Nonenzymatic glycosylation of HDL and impaired HDL-receptor-mediated cholesterol efflux

Previous studies have shown that nonenzymatic glycosylation of high-density lipoprotein (HDL) inhibits high-affinity binding to cultured cells and the candidate HDL-receptor protein. Because binding of HDL to its receptor is required for HDL-receptor-mediated cholesterol efflux from cells, we hypothesized that glycosylated HDL₃ would have reduced ability to remove cholesterol from cells. HDL₃ was glycosylated in vitro to achieve up to 40-50% reductions in free-lysine residues. Glycosylated HDL₃ had a slightly greater ability than control HDL₃ to sequester cholesterol directly from the plasma membrane, as predicted by changes in lipid composition.

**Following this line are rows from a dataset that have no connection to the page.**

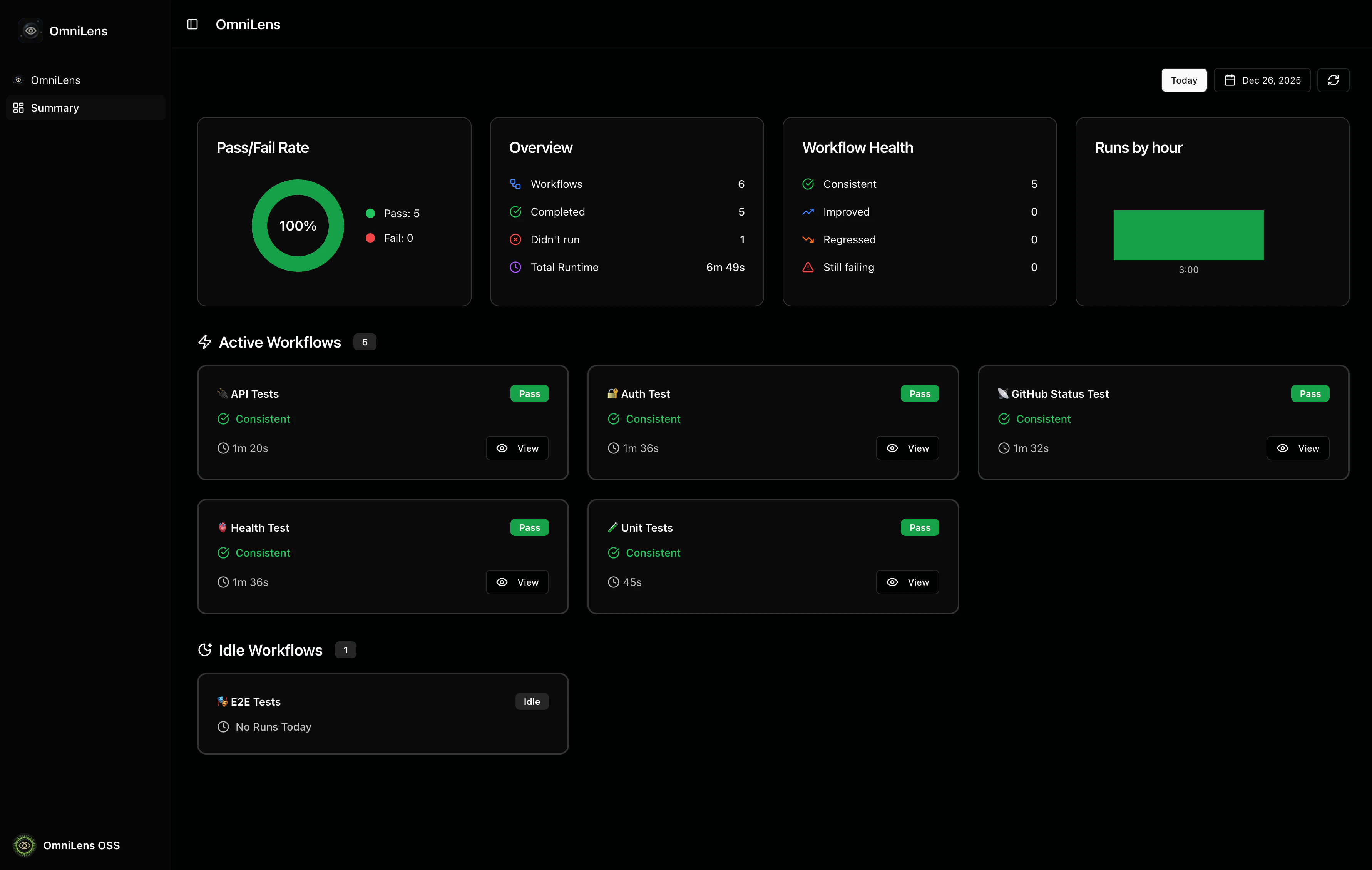Click the refresh icon in the top right
Viewport: 1372px width, 870px height.
click(1333, 80)
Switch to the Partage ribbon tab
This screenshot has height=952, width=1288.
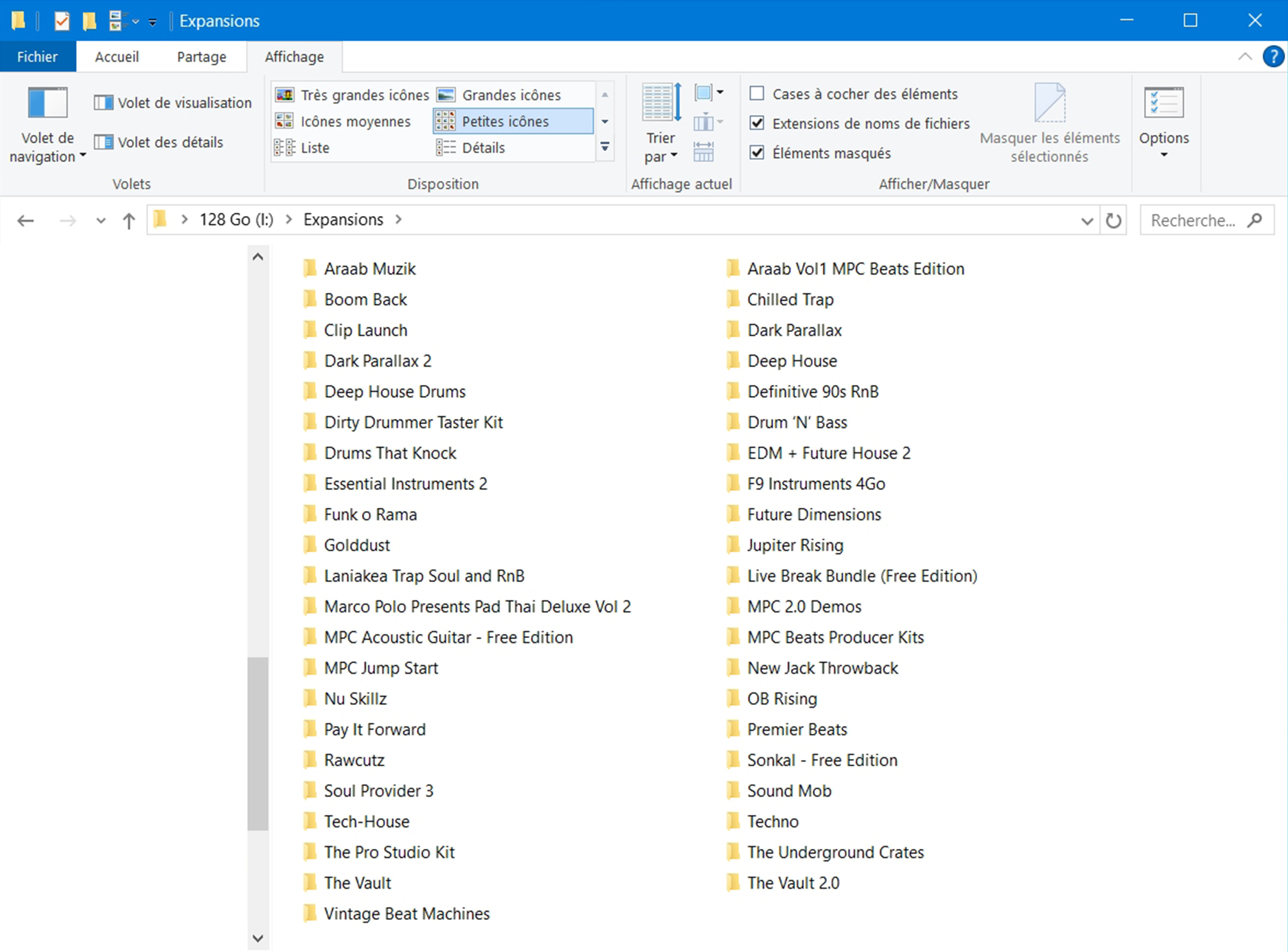(x=201, y=57)
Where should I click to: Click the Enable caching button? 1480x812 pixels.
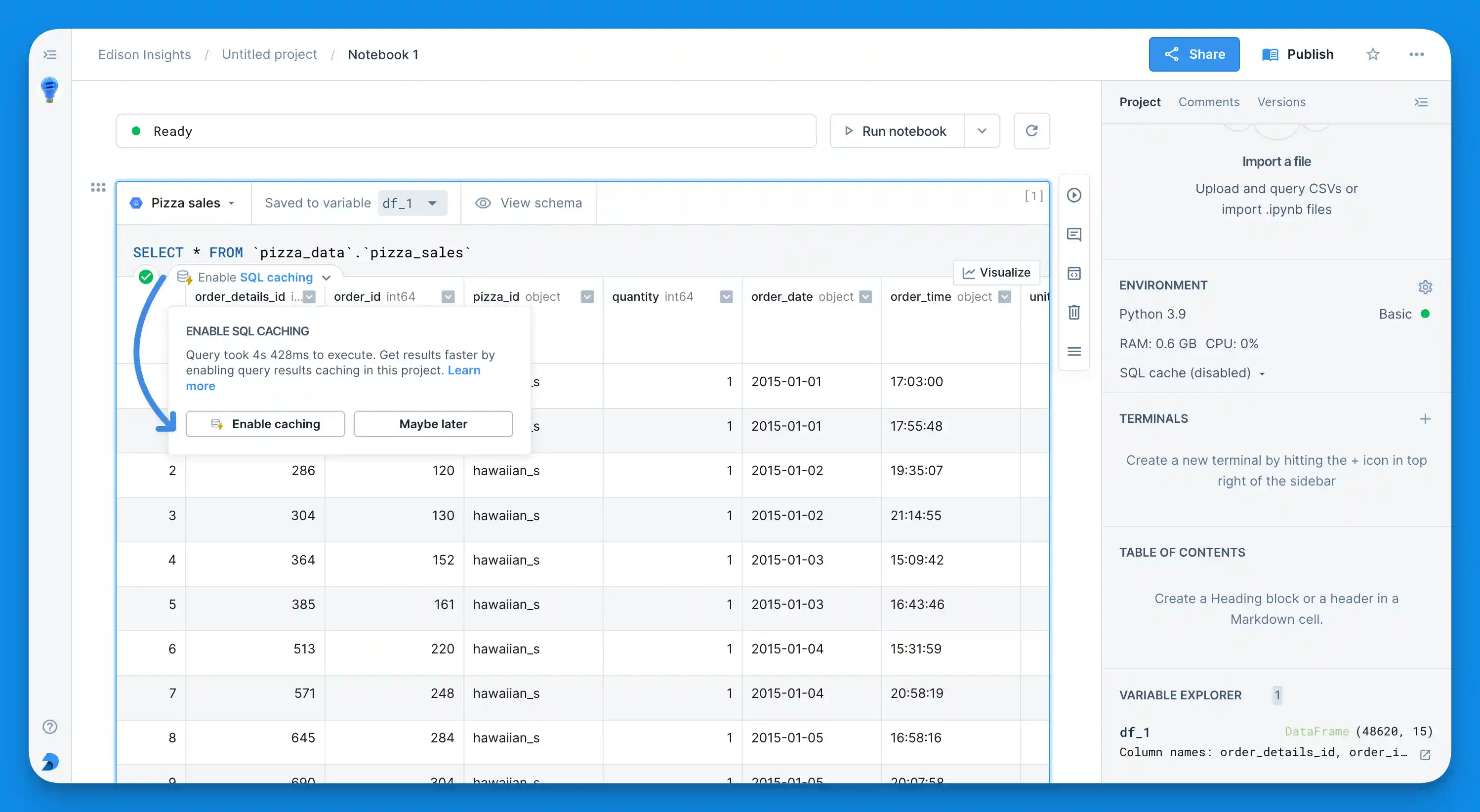tap(265, 424)
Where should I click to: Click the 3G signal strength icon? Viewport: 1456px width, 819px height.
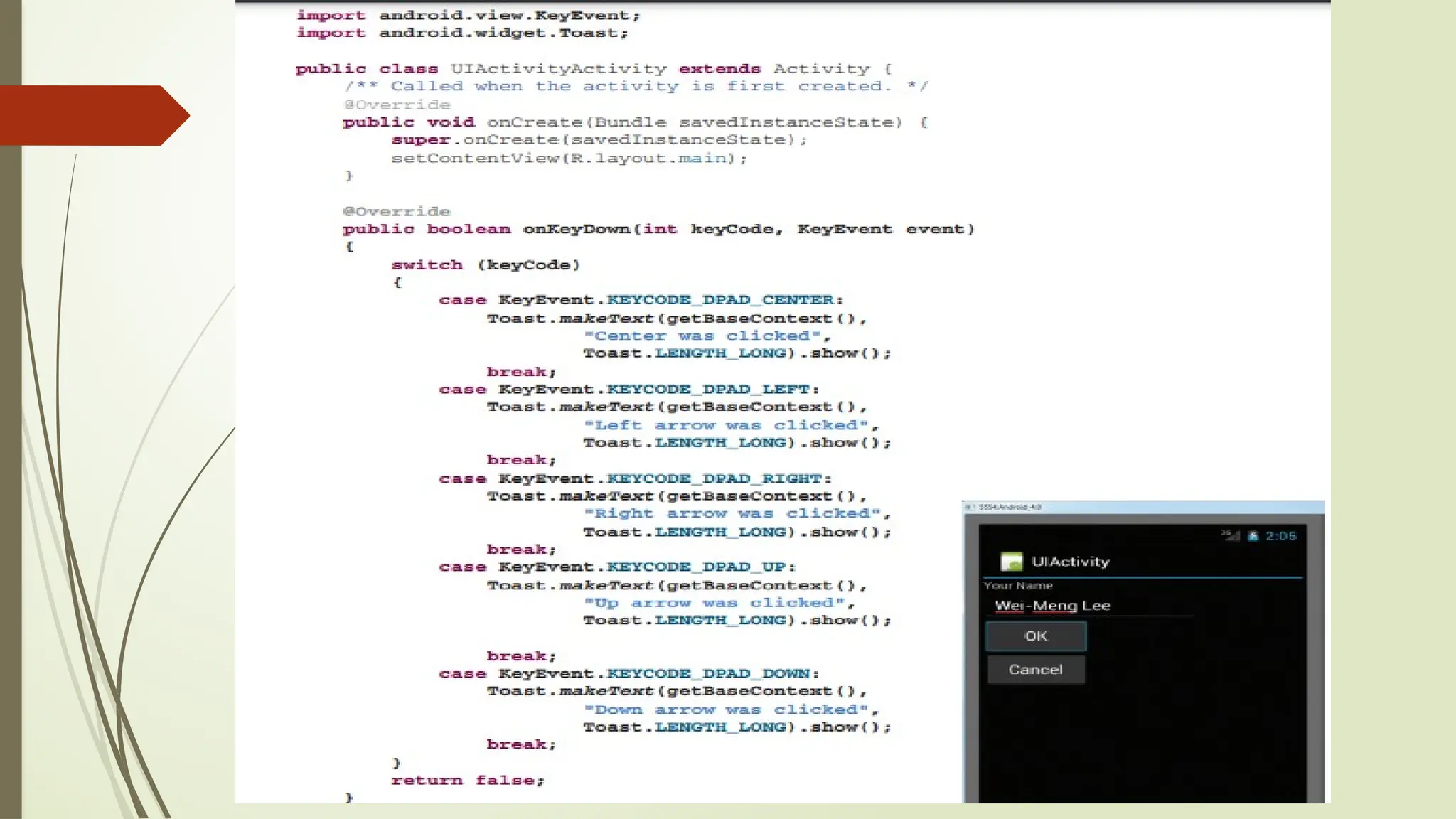[x=1230, y=535]
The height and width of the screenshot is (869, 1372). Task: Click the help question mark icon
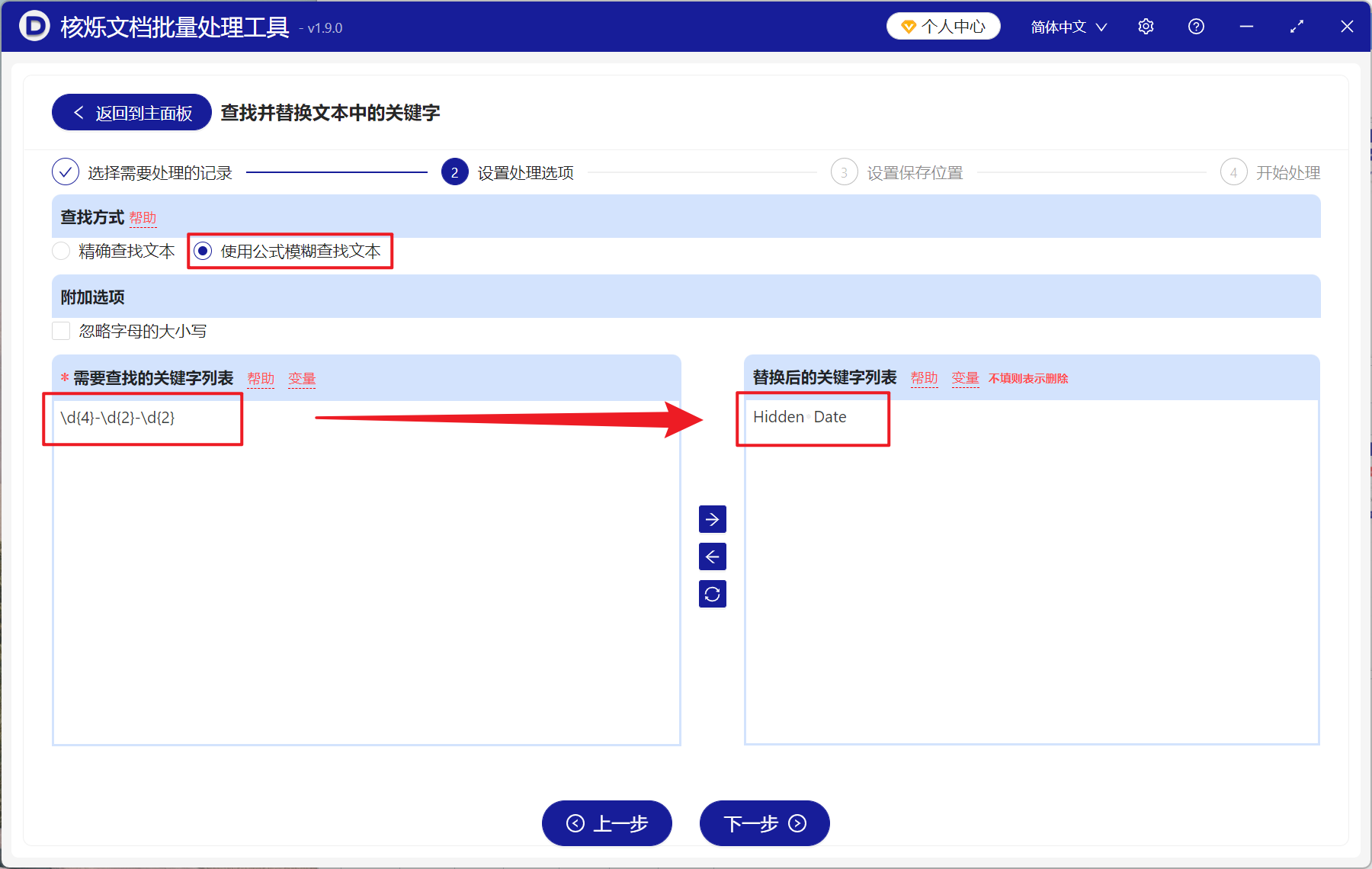pos(1196,26)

This process is independent of HDL-receptor binding and should not be influenced by reduced binding of HDL₃. In contrast, efflux of intracellular cholesterol from cells, which is HDL-receptor dependent, was reduced 25-40%. The ability of glycosylated HDL₃ to diminish cholesterol esterification was significantly reduced, indicating reduced net cholesterol efflux. Steady-state efflux of LDL-derived cholesterol was also markedly reduced. These findings suggest that nonenzymatically glycosylated HDL is functionally abnormal and might contribute to the accelerated development of atherosclerosis in patients with diabetes mellitus.